On 2022-05-25, Fons Adriaensen wrote:

I am still not too sure if even now things are standardised enough for anyone to write a fresh file format for it that pleases everyone.

It doesn't have to please anybody at all. It just needs to work, and be implemented in a widely known and FLOSS library. Repetto's Libsndfile always comes to mind here, from discussions on the musicdsp list.

Suffice it to say, such things can't just be written,they have to be implemented and tested, e.g. on vast tiered speaker layouts which very few people have access to.

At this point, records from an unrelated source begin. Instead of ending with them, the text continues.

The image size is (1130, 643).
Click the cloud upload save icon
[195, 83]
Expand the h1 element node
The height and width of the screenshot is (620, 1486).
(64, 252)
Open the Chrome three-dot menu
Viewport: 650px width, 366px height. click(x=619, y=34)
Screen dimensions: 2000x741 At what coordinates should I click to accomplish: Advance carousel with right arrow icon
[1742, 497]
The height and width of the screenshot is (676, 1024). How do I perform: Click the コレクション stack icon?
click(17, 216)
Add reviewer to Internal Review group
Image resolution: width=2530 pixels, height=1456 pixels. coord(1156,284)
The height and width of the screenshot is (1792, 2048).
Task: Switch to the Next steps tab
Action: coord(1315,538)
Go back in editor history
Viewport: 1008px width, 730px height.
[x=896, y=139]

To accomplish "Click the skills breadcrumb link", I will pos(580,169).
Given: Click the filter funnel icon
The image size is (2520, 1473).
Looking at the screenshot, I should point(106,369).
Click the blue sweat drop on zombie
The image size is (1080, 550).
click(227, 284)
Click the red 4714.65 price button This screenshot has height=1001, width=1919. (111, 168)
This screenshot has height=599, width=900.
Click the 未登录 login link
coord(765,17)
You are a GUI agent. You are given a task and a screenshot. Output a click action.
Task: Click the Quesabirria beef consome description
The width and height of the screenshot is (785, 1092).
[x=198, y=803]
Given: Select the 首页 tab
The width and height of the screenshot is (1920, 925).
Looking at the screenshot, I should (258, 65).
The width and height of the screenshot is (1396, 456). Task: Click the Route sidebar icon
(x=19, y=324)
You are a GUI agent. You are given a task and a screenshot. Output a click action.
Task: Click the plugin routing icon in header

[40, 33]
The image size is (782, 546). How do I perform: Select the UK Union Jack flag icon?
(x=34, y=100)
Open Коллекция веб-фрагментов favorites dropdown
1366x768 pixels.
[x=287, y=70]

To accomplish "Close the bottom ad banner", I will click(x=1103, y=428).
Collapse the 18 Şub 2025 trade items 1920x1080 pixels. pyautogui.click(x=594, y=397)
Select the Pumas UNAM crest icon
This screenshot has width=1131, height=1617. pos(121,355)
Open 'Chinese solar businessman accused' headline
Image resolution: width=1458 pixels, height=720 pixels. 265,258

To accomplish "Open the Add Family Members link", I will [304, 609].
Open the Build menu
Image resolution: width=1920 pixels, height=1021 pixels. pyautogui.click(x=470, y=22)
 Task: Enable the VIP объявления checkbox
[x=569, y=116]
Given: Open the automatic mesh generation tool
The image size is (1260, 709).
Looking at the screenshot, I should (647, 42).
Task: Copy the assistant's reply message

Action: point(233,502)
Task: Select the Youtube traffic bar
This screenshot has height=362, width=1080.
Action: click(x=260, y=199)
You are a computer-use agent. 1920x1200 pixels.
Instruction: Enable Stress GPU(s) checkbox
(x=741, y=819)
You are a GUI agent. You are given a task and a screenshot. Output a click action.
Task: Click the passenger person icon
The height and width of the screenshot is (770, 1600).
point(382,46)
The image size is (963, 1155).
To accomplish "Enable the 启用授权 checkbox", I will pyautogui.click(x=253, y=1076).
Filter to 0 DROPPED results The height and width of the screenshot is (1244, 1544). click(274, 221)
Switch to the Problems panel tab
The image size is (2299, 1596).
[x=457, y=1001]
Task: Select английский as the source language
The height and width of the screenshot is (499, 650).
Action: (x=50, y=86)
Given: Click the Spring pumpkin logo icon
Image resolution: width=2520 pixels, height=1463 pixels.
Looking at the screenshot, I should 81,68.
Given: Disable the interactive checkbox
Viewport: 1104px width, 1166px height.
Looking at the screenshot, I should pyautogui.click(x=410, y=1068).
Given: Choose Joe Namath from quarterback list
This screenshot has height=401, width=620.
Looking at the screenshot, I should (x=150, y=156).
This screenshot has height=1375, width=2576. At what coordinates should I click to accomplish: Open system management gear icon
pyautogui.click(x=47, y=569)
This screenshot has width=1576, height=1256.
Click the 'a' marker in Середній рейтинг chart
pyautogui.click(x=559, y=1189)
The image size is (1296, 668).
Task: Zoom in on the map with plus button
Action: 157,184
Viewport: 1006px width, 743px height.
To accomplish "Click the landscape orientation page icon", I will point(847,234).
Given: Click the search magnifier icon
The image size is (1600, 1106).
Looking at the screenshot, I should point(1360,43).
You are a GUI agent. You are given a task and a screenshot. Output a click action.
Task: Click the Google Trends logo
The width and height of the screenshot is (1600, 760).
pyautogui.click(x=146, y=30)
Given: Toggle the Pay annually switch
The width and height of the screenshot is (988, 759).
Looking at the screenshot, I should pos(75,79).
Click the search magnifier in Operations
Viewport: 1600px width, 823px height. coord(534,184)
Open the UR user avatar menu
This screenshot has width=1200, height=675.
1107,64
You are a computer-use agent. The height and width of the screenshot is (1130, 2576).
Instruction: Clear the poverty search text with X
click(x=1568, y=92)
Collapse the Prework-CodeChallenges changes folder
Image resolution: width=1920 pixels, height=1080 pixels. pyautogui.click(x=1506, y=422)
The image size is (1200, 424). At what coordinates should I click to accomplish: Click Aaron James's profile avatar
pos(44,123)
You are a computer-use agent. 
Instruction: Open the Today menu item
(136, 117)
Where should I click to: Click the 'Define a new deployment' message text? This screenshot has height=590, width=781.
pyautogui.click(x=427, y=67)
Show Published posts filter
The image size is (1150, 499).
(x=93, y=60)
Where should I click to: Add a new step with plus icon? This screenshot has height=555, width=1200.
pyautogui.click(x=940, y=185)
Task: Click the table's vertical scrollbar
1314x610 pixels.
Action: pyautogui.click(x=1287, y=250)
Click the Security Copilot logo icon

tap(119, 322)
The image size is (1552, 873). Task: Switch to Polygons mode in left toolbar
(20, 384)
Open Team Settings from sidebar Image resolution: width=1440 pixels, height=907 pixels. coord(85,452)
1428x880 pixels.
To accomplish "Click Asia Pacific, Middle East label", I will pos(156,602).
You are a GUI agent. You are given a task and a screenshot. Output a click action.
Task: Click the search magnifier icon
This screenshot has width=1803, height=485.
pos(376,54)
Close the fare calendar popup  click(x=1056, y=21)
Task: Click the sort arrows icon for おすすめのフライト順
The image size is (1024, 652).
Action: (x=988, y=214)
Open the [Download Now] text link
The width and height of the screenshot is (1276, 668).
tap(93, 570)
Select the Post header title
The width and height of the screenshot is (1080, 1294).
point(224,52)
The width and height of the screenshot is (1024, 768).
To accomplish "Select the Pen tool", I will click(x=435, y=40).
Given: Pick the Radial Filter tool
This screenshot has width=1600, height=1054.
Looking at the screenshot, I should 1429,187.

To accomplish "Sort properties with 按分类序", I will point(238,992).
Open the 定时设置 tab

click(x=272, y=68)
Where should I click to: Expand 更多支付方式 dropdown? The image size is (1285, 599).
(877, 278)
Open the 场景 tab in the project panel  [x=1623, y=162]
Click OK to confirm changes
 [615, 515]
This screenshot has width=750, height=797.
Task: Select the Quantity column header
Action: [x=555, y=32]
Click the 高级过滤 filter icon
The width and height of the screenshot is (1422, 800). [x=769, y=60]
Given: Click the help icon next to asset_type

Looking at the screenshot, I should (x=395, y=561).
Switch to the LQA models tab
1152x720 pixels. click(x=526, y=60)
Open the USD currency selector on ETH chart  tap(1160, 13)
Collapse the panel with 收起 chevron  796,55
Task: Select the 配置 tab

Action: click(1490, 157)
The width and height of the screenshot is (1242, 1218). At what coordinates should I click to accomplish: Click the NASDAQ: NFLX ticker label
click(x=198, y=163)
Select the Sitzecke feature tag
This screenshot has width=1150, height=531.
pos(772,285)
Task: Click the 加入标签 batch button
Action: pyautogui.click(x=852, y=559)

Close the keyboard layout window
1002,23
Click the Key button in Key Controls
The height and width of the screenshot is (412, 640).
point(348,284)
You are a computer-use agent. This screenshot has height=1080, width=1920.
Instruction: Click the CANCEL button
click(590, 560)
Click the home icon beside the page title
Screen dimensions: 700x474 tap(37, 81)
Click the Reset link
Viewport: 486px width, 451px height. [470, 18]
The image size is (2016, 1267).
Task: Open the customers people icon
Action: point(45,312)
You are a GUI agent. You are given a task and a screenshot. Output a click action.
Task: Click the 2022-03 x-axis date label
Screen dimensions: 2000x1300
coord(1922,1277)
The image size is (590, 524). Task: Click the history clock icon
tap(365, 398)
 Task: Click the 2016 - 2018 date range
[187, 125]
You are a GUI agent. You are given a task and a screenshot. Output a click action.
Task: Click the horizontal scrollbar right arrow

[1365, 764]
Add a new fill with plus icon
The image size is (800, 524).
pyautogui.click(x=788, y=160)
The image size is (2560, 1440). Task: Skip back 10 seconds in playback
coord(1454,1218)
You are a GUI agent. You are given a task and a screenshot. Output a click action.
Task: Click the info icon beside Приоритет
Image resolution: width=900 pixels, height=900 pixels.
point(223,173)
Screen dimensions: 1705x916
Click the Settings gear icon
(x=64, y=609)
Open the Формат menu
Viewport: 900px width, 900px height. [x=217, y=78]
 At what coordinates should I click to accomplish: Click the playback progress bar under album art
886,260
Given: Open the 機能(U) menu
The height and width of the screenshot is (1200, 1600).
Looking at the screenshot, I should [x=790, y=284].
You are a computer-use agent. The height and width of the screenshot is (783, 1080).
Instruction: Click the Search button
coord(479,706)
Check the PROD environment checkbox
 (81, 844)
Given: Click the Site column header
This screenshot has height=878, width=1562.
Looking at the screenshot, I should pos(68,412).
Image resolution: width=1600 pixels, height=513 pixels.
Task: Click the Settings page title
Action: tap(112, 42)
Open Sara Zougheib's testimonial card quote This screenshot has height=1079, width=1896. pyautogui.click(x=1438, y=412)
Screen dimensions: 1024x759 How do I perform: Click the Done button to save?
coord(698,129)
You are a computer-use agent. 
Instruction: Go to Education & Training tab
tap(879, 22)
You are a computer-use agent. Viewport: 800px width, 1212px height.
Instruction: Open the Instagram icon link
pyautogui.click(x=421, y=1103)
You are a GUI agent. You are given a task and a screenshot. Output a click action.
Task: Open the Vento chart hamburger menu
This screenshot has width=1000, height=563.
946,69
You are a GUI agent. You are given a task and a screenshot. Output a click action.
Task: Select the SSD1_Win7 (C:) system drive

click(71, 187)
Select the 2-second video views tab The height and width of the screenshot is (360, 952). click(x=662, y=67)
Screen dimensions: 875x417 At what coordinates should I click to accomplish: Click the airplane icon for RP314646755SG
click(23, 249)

I'd argue that library-wise, even a very basic decoder would do most of the lifting. Once the foot is in the door, then developers would jump at the opportunity to better their wares.

So what's missing from the base ambisonic toolchain? Not the file format, because AmbiX/CAF does just fine and its extended format *more* than fine. As Fons just laid it out.

What's missing is plug-and-play integration with Libsndfile and plain binary, a basic shelving n:th-order decoder, and n:th order streaming primitives for processing, as an integrated and optimized FLOSS package, written in C. Ported to the main architectures used out there for sound playback and recording, so x86/64, ARM, and maybe Verilog/VHDL for FPGL/ASIC work. If you were to be funny about it, an MPI implementation for massively parallel research work.

And of course it will need to use a 64bit-friendly file format too...

Which CAF is. RIFF can be so as well, but not *nearly* as neatly.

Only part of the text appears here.